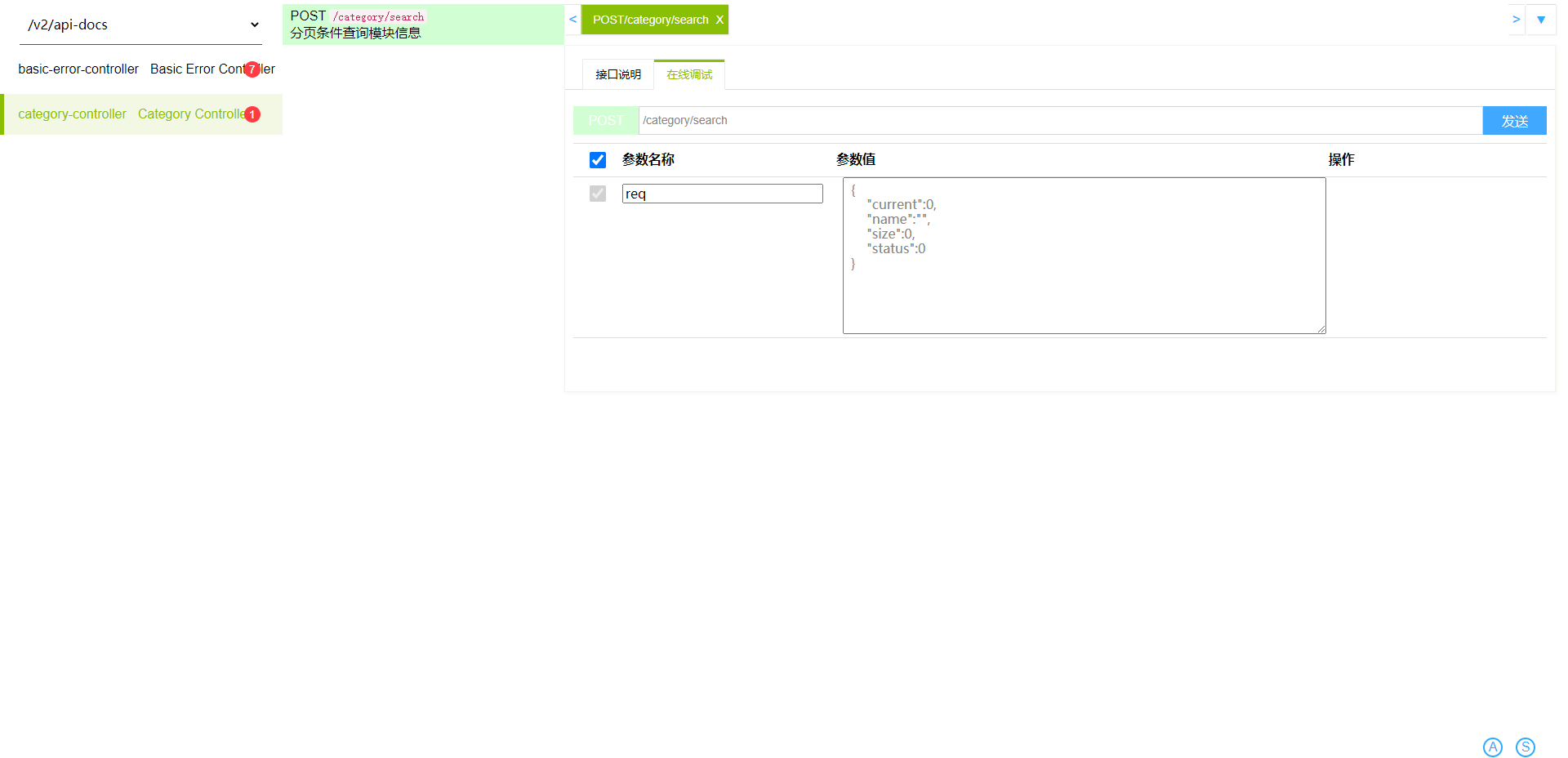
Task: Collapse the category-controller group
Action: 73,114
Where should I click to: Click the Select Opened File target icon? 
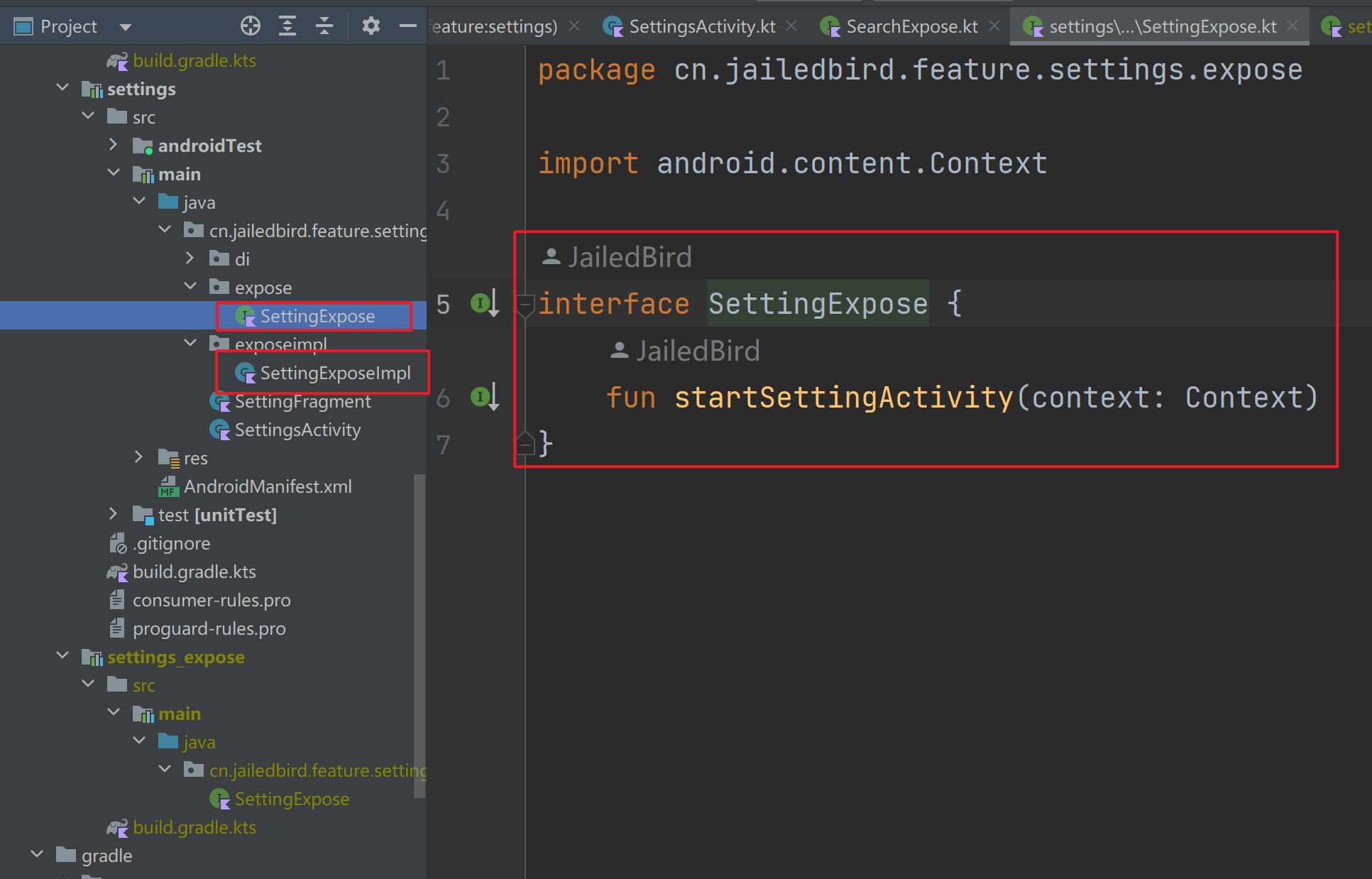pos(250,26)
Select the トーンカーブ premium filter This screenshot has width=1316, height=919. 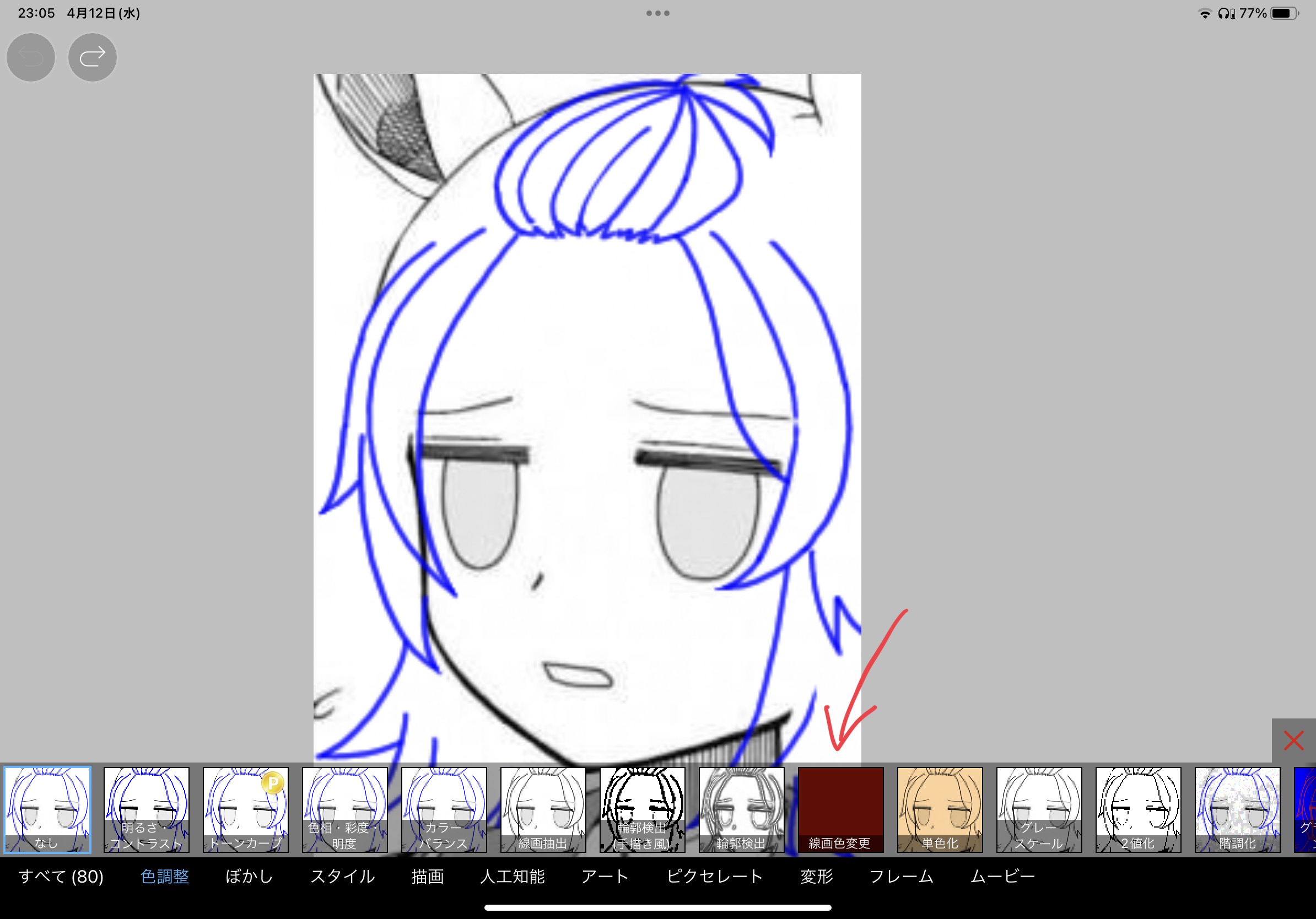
+---+
• **WHAT THE TASK REQUIRES**
Copy verbatim the span that begins at the line containing "Where should I" and ends at the last line of the material, inclusive of both; exclude pictures.

• **RESPONSE FOR THIS EXERCISE**
Where should I click to: Click the Select Opened File target icon? 
pos(250,26)
Select the トーンカーブ premium filter This screenshot has width=1316, height=919. 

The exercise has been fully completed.